Premier Mao Chi-kuo (毛治國) yesterday said that civil servants would not receive pay raises until wage increases were implemented for employees of private enterprises, which the government is encouraging by putting forward amendments to four related laws.
A 3 percent pay raise for civil servants, including military personnel and public school teachers, was proposed by Chinese Nationalist Party (KMT) Legislator Liao Cheng-ching (廖正井) last week, who said that the raise would in turn encourage wage increases in the private sector.
When questioned yesterday by Democratic Progressive Party (DDP) Legislator Gao Jyh-peng (高志鵬) on the legislative floor, Mao said that he has never endorsed Liao’s suggestion.
“My view is that it should be the other way around; if a general raise is evident in the private sector, civil servants should be getting a raise too,” Mao said.
Minister of Economic Affairs John Deng (鄧振中) said that “there is no necessary correlation between raises in the two spheres.”
KMT Legislator Chiang Nai-hsin (蔣乃辛), citing government statistics, said that after the 3 percent pay raise for civil servants in 2011, “merely 21.8 percent of the companies made upward adjustments to their employees’ salaries, and the percentages were even lower in the following years, with 15.8 percent in 2012 and 18.8 percent in 2013.”

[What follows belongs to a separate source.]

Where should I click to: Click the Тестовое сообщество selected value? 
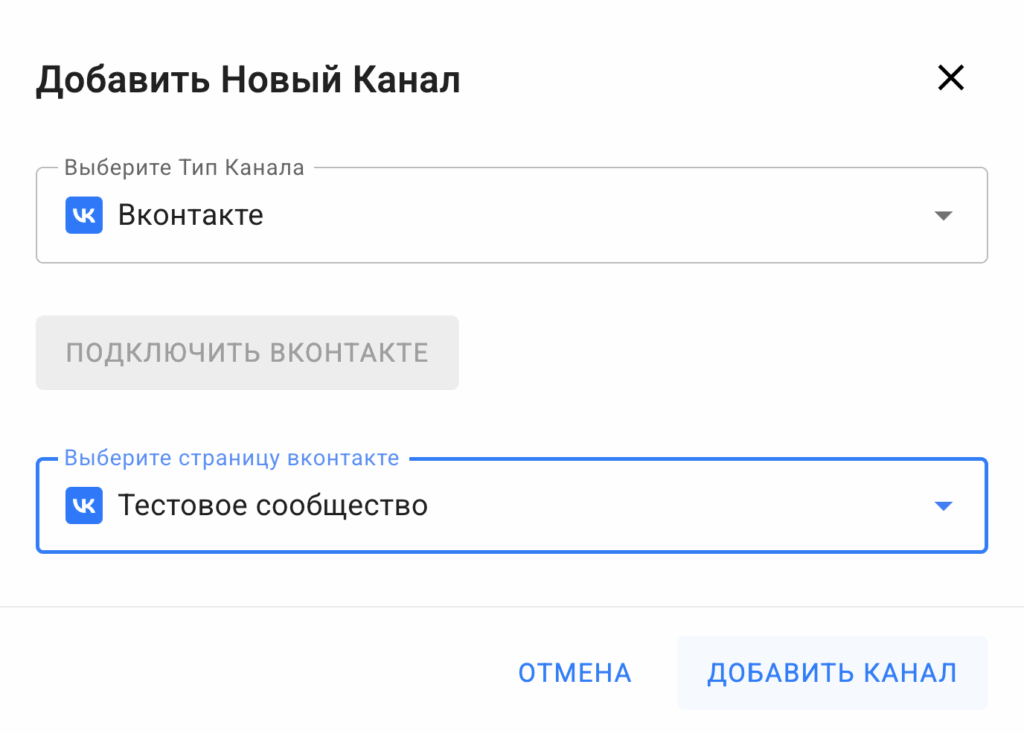click(272, 506)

On the other hand, “the monthly increase in enterprises’ average retained earnings last year [as of September] was NT$74.2 billion [US$2.35 billion], an increase of 1.3 percent from the previous year,” Chiang said, adding that “ none of the earnings were used for investment or pay raises.”
Chiang questioned the possible effect on wages of the KMT caucus’ proposed amendments to the four related laws endorsed by the Executive Yuan.
The KMT caucus has called for amendments to the Company Act (公司法), the Labor Standards Act (勞動基準法), the Small and Medium Enterprises Development Act (中小企業發展條例) and the Factory Act (工廠法) — dubbed “four laws for pay raises” — that involve requiring enterprises to dole out their surpluses to employees as raises and bonuses.
If implemented, companies could be rewarded with tax credits, or be fined if not.
Apart from DPP lawmakers’ reservations about using tax credits as an incentive, considering it eroding state coffers and running afoul of the idea of social fairness, Chiang yesterday said that the effects might be limited as they “could not solve the wealth gap issue.”
Mao said the wealth distribution problem is a global issue, “which reflects the fact that it is time for traditional capitalism to make changes, and Taiwan is taking the first step by proposing that companies distribute surplus revenue to their workers.”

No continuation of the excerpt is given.